Peut-être cherchez-vous vous-même un objet particulier !
Les associations caritatives sont elles aussi bienvenues !
Freecycle, ce sont plus de 4 millions de membres dans le monde, étonnant.
Je viens de m'inscrire sur le forum freecycle de Bruxelles pour voir de quoi il s'agit dans la pratique.
Il y a aussi la thèse de Tim Kasser qui est juste citée dans un des premiers articles, et que je trouve intéressante : j'en dis un peu plus dans le message suivant, pour ne pas encombrer celui-ci.
Pour le reste du dossier, j'avoue avoir passé un ou deux articles, mais c'est le dernier qui m'a le plus branchée. Celui du "the Guardian" à Londres, dont l'auteur, Georges Monbiot, espère une récession.
« Seule une bonne récession nous sauverait » Il ne mache pas ses mots. Même si je n'espère pas une récession, j'avoue que son raisonnement ne manque pas du tout de logique.
J'en ai recopié certains extraits que je vous donne ici :
......au-delà d'un certain point, la souffrance est également le fruit de la croissance économique.
Le changement climatique ne provoque pas seulement un déclin du bien-être : passé une certaine limite, il le fait disparaître.
Peu de gens ont un tel franc parler, et pour un grand quotidien anglais, ma foi, ça valait la peine d'être dit.
.... Une récession dans les pays riches représenterait sans doute le seul espoir de gagner du temps afin d'empêcher le changement climatique de devenir incontrôlable.
... Les gouvernements adorent la croissance parce qu'elle les dispense de s'attaquer aux inégalités.
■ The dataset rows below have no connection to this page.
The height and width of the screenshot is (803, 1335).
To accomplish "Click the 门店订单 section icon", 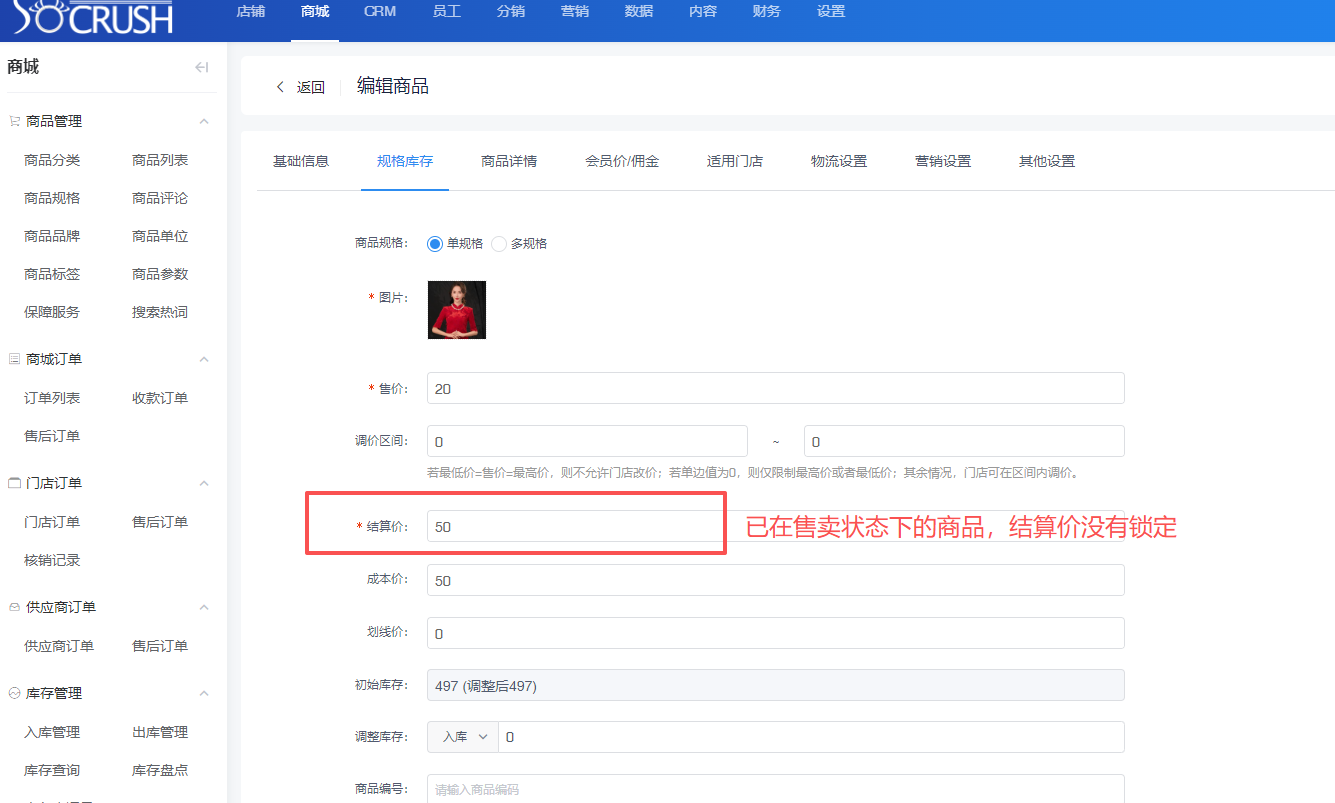I will click(x=14, y=483).
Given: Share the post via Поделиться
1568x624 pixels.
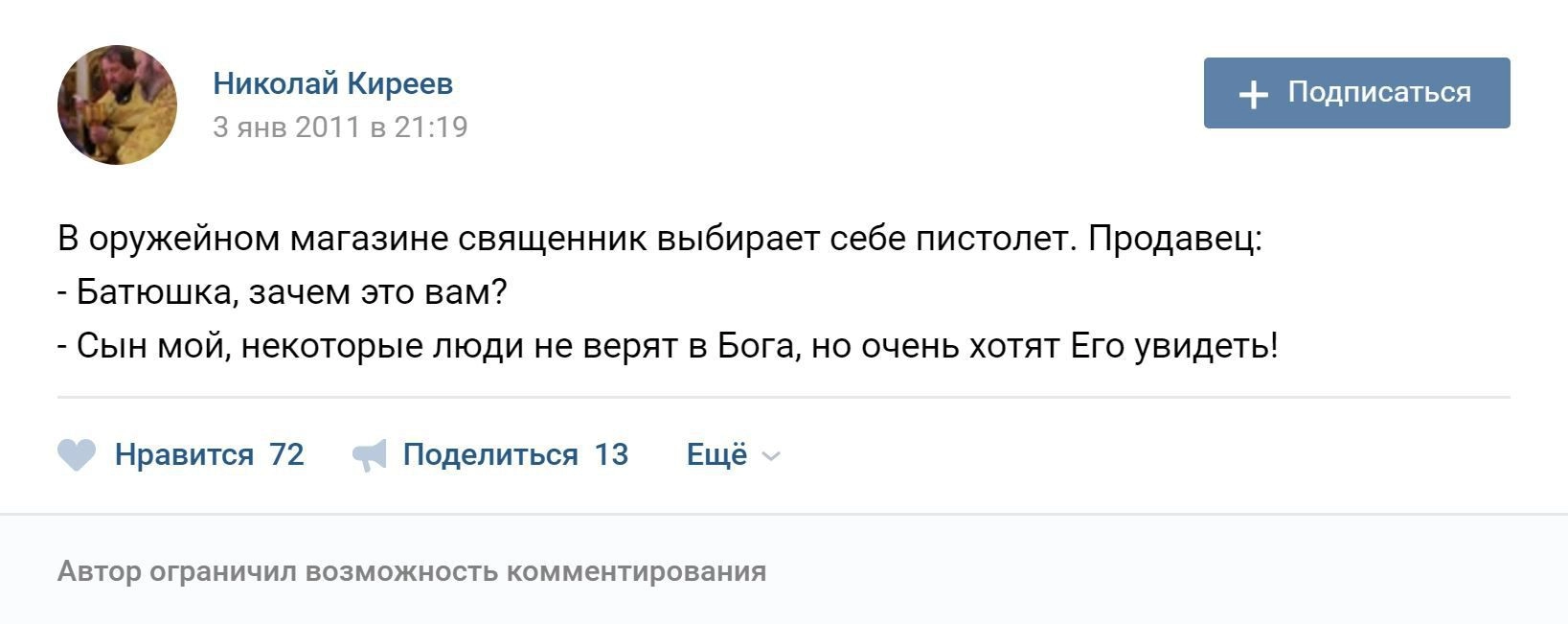Looking at the screenshot, I should coord(489,454).
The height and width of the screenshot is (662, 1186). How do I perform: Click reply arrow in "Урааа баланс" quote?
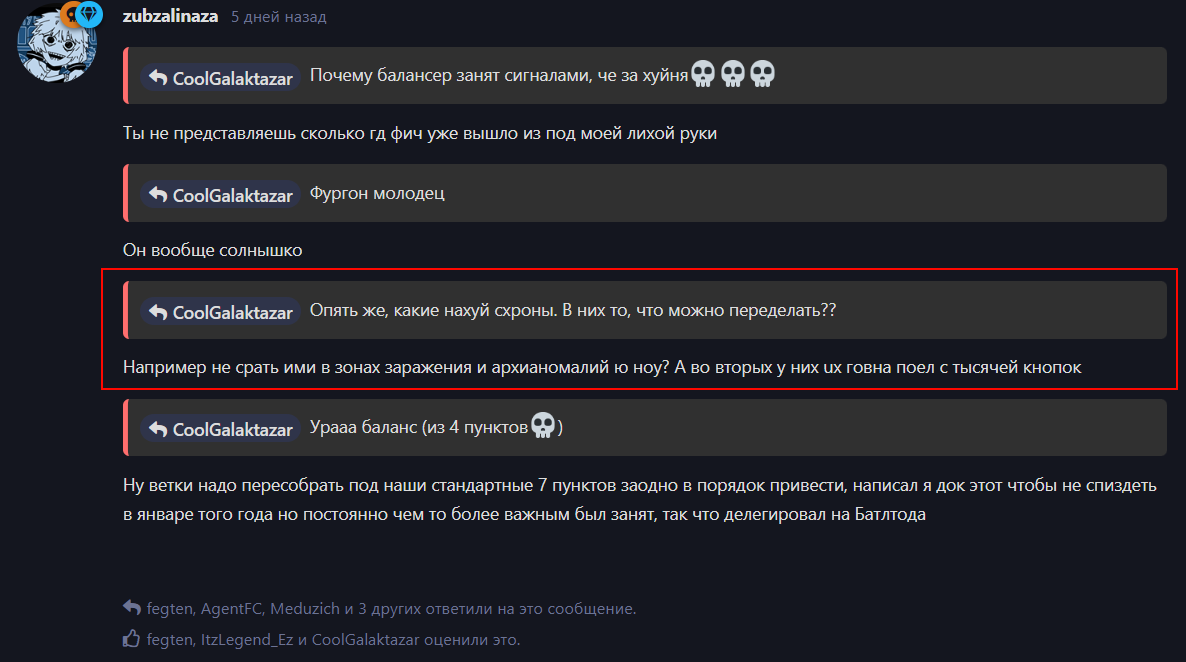click(x=158, y=429)
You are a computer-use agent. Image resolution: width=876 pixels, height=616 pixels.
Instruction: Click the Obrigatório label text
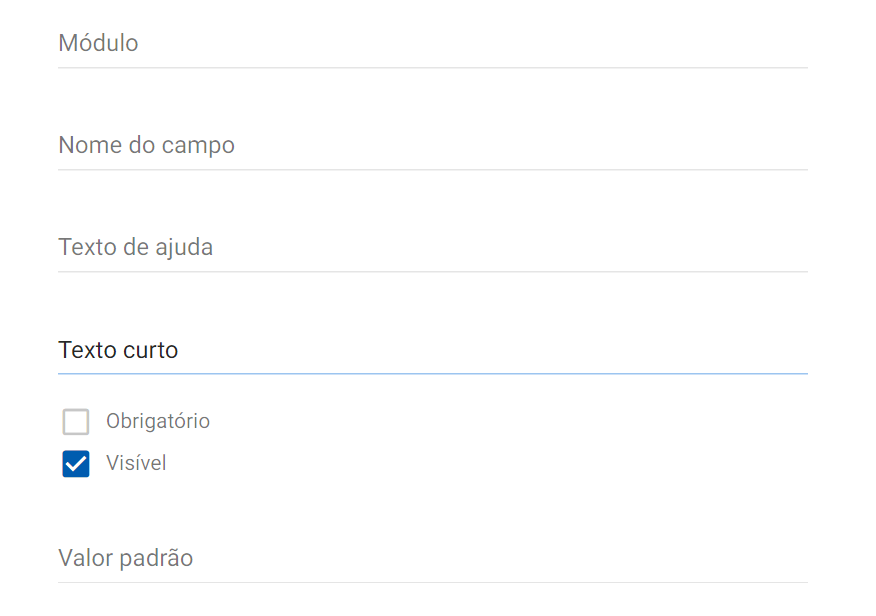[158, 421]
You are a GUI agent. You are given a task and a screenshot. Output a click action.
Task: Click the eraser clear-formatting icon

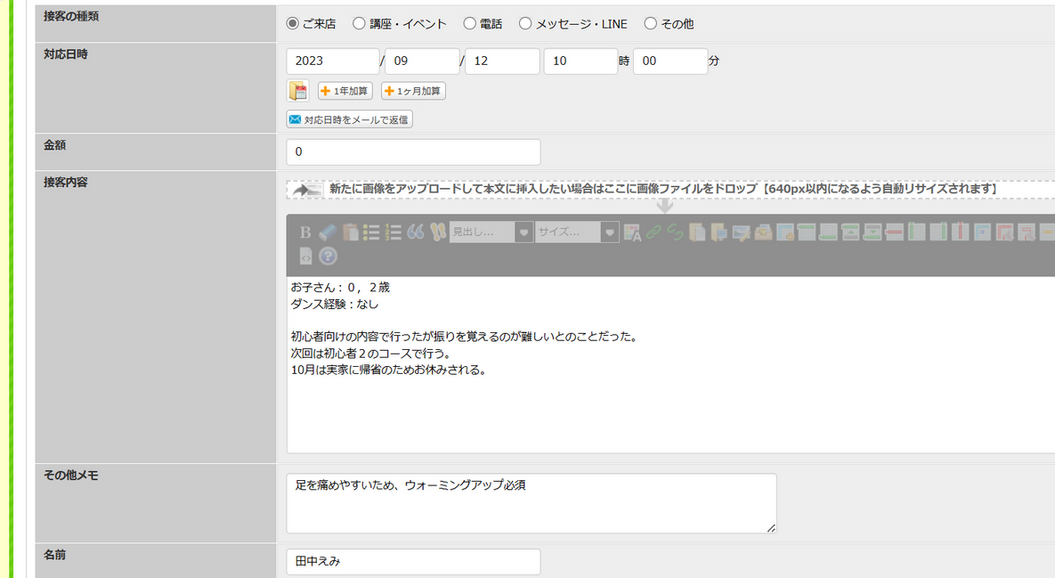(328, 232)
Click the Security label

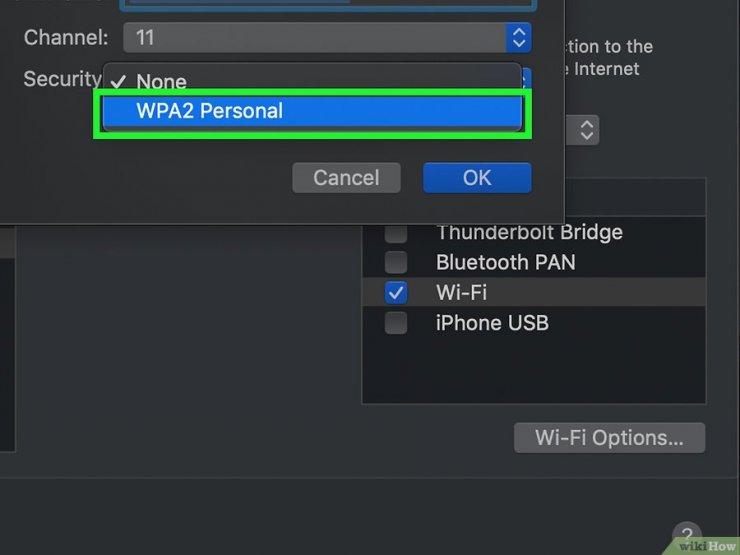click(62, 79)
Comme Henry Wallich, un ancien gouverneur de la Réserve fédérale américaine (de 1974 à 1986), l'a un jour fait remarquer en défendant le modèle économique actuel, « La croissance est un substitut à l'égalité des revenus. Tant qu'il y a de la croissance, il y a de l'espoir et cela rend tolérables les grands écarts de revenus. » La croissance est un sédatif politique qui étouffe la contestation,....
Pour les gouvernements du monde riche, la politique raisonnable à mener désormais n'est-elle pas de maintenir des taux de croissance aussi proches de zéro que possible? Mais, parce que le discours politique est contrôlé par des gens pour qui l'accumulation d'argent est la principale finalité, une telle politique semble impossible. Aussi désagréable qu'elle soit, il est difficile d'imaginer ce qui, à part une récession accidentelle, pourrait empêcher la croissance économique de nous expulser du pays de Canaan pour nous expédier dans le désert.
A propos de ce que dit Armor, il faut savoir en fait que Courrier International est composé de traductions d'articles, provenant pour la plupart des plus grands quotidiens du monde (surtout occidental), surtout de France, Angleterre, Etats-Unis et Espagne, mais de bien d'autres encore. Cela permet d'élargir les horizons, et de parfois un peu approfondir, mais c'est vrai que pour un dossier comme celui-ci, cela donne plutôt un aperçu des visions de journalistes pour chacun des pays concernés, sans qu'il y ait réellement une vue d'ensemble, ou un approfondissement du sujet. Mais cela vaut la peine de remarquer que le concept de simplicité volontaire et de décroissance est réellement répandu dans tous ces pays, même si les termes peuvent légèrement changer.